What the task requires | Set the pictures aside and set down only the lines from the line holding "Open the advanced field editing link" through the end of the entries below, ends included.

Given data |
___

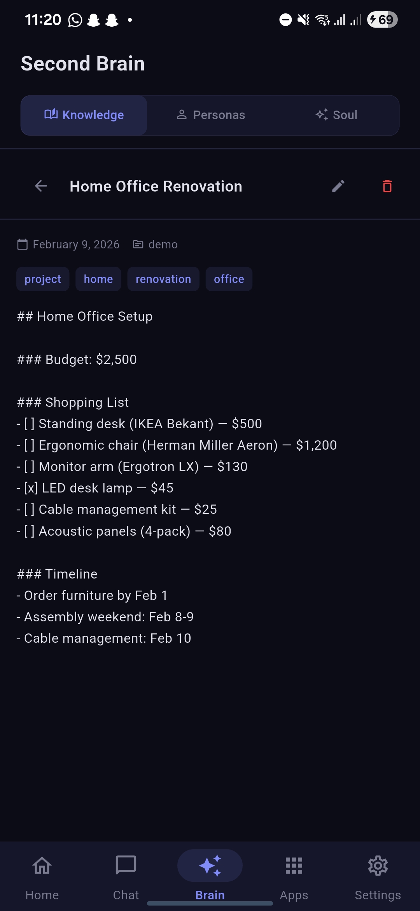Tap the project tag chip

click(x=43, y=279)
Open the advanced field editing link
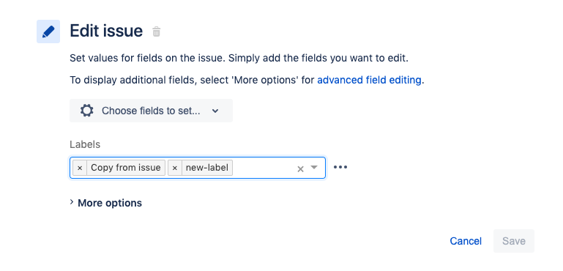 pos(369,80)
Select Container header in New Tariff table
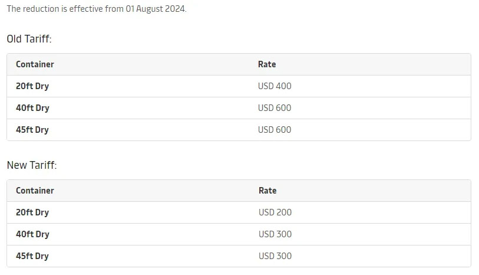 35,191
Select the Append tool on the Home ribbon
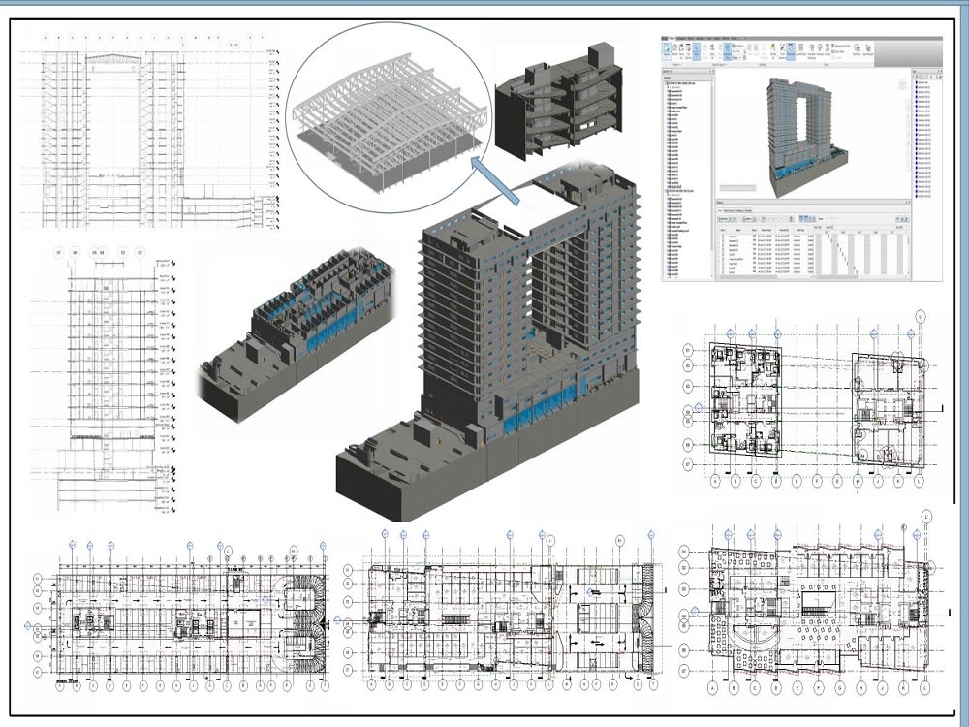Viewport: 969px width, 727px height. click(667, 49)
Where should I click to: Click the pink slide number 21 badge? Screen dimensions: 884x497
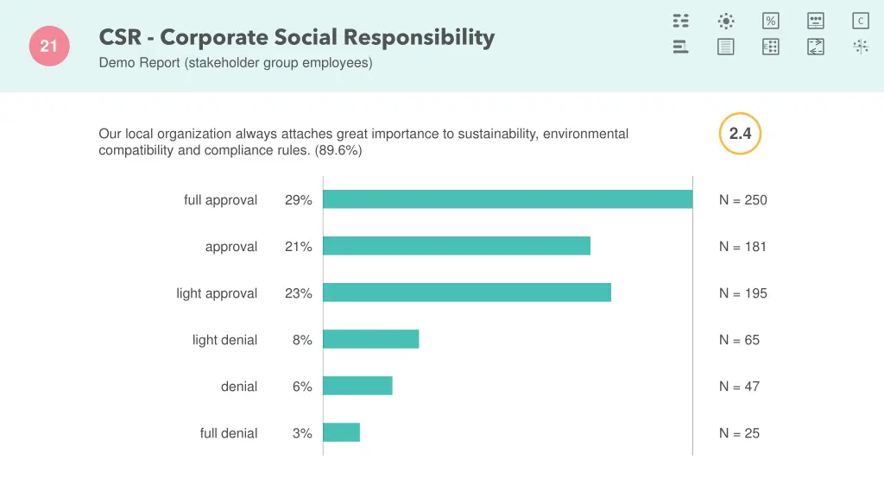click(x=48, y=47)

___

Task response |
Open the advanced field editing link
 pos(369,80)
Select Container header in New Tariff table
 35,191
Select the Append tool on the Home ribbon
Viewport: 969px width, 727px height. click(667, 49)
Where should I click to: Click the pink slide number 21 badge? Screen dimensions: 884x497
click(x=48, y=47)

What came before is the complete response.